Myles Jack retired from the Pittsburgh Steelers after the 2022 season and moved on to hockey, having invested in the Jacksonville-based Zawyer Sports and Entertainment. That group owns three ECHL franchises and will add a fourth in 2024 when the league expands to Lake Tahoe. Footballers Tim Tebow became the owner of the Tahoe Knight Monsters and Jack the owner of the Allen franchise – the first African-American majority owner in professional hockey.
Jack was the 36th overall selection of the 2016 NFL draft by the Jacksonville Jaguars and played seven seasons before retirement. He started 96 games, turned in four 100-tackle seasons and scored three career touchdowns on fumble returns and interceptions. He played his final season with the Pittsburgh Steelers in 2022 and finished with 104 tackles, his third consecutive 100-tackle season.
Jack, still only 28, then left football behind in Pennsylvania for hockey in Texas. Last fall he and his mother LaSonjia, a co-owner of the team, took over the day-to-day operations of the Americans, a franchise with two ECHL championship banners hanging in the rafters. He was a nightly presence at games until late November when the Steelers, their linebacking corps depleted by injuries, came calling.
Jack un-retired to join the Steelers and played the final three games, all victories, to help deliver Pittsburgh a wild-card playoff berth. He made eight tackles in a road victory at Seattle and chipped in a sack in a victory over Cincinnati. Jack then played 39 percent of the snaps and made four tackles in a season-ending playoff loss at Buffalo.
Then it was back to Allen.
“I’d love to play another season,” Jack said, “But unless the game is done with me, I’m done.”
Jack was born in Scottsdale, grew up near Seattle and played his college football at UCLA. There was plenty of hockey around him – the Coyotes in Phoenix and both the Kings and Ducks in Los Angeles – but he never attended an NHL game. Even the chance to see one of the game’s all-time greats in Pittsburgh, Sidney Crosby, couldn’t lure him to a Penguins game during the one year he spent with the Steelers.
But in his second NFL season with the Jaguars in 2017, the ECHL Iceman relocated from Evansville to Jacksonville.
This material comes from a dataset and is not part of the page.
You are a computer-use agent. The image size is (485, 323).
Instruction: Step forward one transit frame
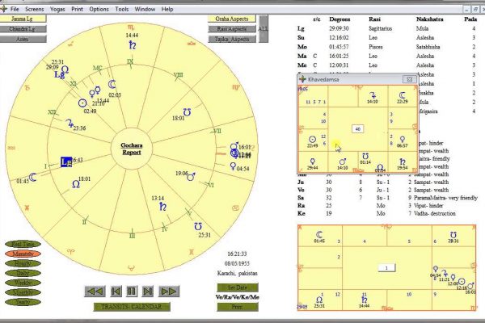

“We talked to Andy Kaufmann, who bought the team, and he was looking for investors,” Jack recalled. “So I attended my first game and thought, `This is really cool that I can invest in something like this.’ It snowballed from there. When this opportunity came up, we dove right in.”
Tebow, who is from Jacksonville, joined Jack and another Jaguar, Reggie Hayward, investing in Kaufman’s ownership group. Zawyer purchased two ECHL expansion teams, the Savannah Ghost Pirates and Tahoe, and also bought the Americans last fall. The Ghost Pirates began play in 2022 and Knight Monsters begin next season.
Jack said he’d attend a few Icemen games a month during his playing days in Jacksonville and fell in love with the sport.
“The speed of the game, the tenacity, the energy, the fights – you get the total package in one in hockey,” Jack said. “It’s like football on skates with a little bit more action.”
Jack even laced up a pair of skates for the first time this winter. It did not go well.
“I kind of clawed the wall the entire way around (the rink),” Jack said. “My skating is a D-minus right now.”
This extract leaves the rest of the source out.